_Given task_: Format the rows as a JSON list of strings with one string per line, omitting blank lines. Begin at the line that contains "Describe the element at coordinates (851, 80)" and stop after the line that contains "Music folder is".

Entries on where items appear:
▽

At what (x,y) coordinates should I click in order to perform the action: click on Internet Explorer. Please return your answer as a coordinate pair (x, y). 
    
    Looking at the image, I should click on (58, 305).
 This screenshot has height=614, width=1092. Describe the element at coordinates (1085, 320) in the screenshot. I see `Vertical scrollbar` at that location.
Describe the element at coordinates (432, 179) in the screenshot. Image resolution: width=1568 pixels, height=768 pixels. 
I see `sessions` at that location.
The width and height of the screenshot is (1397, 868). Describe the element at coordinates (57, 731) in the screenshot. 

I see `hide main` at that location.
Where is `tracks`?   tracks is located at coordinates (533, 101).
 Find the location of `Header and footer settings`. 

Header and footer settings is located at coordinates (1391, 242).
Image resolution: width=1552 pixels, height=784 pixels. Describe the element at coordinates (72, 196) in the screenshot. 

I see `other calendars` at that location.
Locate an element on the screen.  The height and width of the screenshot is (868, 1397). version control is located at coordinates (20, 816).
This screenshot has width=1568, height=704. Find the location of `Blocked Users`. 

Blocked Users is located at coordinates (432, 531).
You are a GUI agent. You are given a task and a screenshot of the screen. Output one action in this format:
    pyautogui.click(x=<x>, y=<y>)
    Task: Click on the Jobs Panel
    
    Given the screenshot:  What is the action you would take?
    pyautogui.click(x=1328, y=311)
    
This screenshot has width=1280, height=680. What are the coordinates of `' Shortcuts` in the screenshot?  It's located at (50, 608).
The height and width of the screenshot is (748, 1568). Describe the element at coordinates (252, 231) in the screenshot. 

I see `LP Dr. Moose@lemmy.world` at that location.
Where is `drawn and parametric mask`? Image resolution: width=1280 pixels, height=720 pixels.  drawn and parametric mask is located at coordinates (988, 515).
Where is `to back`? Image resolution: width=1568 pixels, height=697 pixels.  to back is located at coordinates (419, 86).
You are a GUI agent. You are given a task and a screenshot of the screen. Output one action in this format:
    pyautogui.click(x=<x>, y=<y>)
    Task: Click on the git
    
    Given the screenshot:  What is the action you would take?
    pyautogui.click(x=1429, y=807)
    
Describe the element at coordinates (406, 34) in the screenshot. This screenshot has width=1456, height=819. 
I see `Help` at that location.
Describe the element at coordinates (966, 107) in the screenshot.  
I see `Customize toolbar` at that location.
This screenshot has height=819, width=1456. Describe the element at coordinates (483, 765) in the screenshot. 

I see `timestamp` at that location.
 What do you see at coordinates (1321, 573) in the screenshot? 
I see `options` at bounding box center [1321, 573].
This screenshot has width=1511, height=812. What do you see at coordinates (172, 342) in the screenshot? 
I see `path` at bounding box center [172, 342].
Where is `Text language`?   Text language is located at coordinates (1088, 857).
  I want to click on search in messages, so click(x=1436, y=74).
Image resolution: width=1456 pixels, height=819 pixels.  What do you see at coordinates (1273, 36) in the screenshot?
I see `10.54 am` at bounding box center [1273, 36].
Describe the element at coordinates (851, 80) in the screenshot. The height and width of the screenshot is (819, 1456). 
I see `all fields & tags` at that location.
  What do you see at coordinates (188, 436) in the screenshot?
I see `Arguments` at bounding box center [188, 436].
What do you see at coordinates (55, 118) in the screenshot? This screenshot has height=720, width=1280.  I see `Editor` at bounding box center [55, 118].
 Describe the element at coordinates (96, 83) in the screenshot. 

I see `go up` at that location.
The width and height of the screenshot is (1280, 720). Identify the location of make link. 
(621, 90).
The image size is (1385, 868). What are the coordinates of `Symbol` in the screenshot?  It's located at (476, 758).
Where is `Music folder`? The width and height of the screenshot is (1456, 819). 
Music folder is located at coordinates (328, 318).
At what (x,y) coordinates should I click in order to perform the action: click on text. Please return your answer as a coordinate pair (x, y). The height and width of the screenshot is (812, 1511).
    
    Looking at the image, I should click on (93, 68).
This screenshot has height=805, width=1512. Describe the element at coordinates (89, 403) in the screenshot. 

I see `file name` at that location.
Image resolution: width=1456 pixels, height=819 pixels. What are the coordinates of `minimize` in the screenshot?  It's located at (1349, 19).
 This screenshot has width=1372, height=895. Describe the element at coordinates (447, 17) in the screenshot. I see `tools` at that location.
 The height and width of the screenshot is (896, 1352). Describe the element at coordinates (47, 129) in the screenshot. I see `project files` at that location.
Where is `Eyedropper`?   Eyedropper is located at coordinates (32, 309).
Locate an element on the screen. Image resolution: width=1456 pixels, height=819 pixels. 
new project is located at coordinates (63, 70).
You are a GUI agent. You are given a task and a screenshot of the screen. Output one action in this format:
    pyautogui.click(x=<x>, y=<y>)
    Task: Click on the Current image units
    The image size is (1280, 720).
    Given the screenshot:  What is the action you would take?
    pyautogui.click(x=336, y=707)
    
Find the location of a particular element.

△

_Answer below_:
[
  "Describe the element at coordinates (851, 80) in the screenshot. The height and width of the screenshot is (819, 1456). ",
  "I see `all fields & tags` at that location.",
  "  What do you see at coordinates (188, 436) in the screenshot?",
  "I see `Arguments` at bounding box center [188, 436].",
  "What do you see at coordinates (55, 118) in the screenshot? This screenshot has height=720, width=1280.  I see `Editor` at bounding box center [55, 118].",
  " Describe the element at coordinates (96, 83) in the screenshot. ",
  "I see `go up` at that location.",
  "The width and height of the screenshot is (1280, 720). Identify the location of make link. ",
  "(621, 90).",
  "The image size is (1385, 868). What are the coordinates of `Symbol` in the screenshot?  It's located at (476, 758).",
  "Where is `Music folder`? The width and height of the screenshot is (1456, 819). ",
  "Music folder is located at coordinates (328, 318)."
]